The TechPark is exactly the kind of initiative that the project aims to support with policy proposals. “Initially people expressed a lot of skepticism about the park,” says CEO Tshering Cigay Dorji, “but these things take time.” It was only after US online photo company Scan Café ramped up its initial 20-strong pilot project in May 2013 that 11 others followed from Bangladesh, Switzerland and elsewhere, specializing in telecoms, business process outsourcing and online data.

Scan Café showed that Bhutan was a good place to do business. Most of the ingredients were already in place – good education, competitive wages, cheap electricity and low rent – they just hadn’t yet been used in IT. Most Bhutanese are taught English from an early age, and the country scores particularly well on the human assets index that is part of the official LDC category.

Bhutan is following a path well-trodden by successful tech exporters: start small and cheap, discover markets through trial and error, and move into more sophisticated activities later on.

Government leadership is strong. The national vision, Gross National Happiness (GNH), aims to “maximize the happiness of all Bhutanese and to enable them to achieve their full and innate potential as human beings”.

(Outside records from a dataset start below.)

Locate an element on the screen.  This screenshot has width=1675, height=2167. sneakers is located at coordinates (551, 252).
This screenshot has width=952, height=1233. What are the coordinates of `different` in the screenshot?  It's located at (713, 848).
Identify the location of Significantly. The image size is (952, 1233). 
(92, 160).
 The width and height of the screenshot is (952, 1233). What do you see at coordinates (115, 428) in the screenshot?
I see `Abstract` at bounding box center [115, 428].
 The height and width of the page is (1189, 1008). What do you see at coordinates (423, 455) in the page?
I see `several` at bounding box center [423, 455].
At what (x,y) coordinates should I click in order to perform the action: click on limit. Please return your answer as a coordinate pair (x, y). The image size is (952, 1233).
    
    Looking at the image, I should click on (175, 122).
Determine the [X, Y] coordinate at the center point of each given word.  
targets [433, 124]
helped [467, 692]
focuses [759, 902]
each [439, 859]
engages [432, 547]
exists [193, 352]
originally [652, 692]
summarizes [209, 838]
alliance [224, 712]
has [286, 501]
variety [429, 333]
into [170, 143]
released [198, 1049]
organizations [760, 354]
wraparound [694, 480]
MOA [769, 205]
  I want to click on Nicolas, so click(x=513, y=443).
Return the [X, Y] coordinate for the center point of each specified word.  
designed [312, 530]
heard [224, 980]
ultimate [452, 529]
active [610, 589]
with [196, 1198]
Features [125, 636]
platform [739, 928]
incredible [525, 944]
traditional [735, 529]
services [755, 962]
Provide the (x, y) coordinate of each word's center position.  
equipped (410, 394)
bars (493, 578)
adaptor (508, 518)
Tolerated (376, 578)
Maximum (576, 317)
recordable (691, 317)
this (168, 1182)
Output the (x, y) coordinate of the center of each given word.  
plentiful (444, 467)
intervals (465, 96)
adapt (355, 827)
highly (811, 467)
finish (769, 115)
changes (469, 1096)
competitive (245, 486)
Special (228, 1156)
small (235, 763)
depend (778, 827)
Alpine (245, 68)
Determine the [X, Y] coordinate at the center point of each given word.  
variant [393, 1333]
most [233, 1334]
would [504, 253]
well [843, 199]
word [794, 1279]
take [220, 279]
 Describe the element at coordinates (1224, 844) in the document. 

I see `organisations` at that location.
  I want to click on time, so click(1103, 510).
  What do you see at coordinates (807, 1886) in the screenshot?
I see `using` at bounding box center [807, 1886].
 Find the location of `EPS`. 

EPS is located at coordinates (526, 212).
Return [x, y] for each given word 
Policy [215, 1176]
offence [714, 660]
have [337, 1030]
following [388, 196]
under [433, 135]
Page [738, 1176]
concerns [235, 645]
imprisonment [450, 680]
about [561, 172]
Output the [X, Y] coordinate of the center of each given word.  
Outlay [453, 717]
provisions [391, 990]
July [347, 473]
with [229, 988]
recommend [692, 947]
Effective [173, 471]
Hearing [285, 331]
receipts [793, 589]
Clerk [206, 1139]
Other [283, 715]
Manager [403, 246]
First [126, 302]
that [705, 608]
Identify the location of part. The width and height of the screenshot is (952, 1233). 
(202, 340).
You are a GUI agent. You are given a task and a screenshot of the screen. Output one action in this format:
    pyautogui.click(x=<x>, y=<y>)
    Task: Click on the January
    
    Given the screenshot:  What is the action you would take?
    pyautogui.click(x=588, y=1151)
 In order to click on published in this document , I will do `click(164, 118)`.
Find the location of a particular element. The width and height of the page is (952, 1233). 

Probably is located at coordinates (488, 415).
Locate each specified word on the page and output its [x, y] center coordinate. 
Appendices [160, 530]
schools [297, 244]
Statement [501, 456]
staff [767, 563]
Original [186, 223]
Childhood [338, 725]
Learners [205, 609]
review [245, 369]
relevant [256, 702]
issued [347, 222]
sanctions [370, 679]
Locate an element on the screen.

According to the Bhutan Diagnostic Trade Integration Study (DTIS), IT fits well with the GNH environmental vision. E-commerce and e-government have a low environmental impact because they localize service access and delivery and are more efficient than old, carbon-heavy industries.

It’s too early to tell whether the TechPark will transform the economy. But in a tiny, remote LDC that only opened up to the outside world less than two decades ago, Thimphu TechPark is a remarkable success story, and the kind of policy initiative which the CDP aims to continue supporting.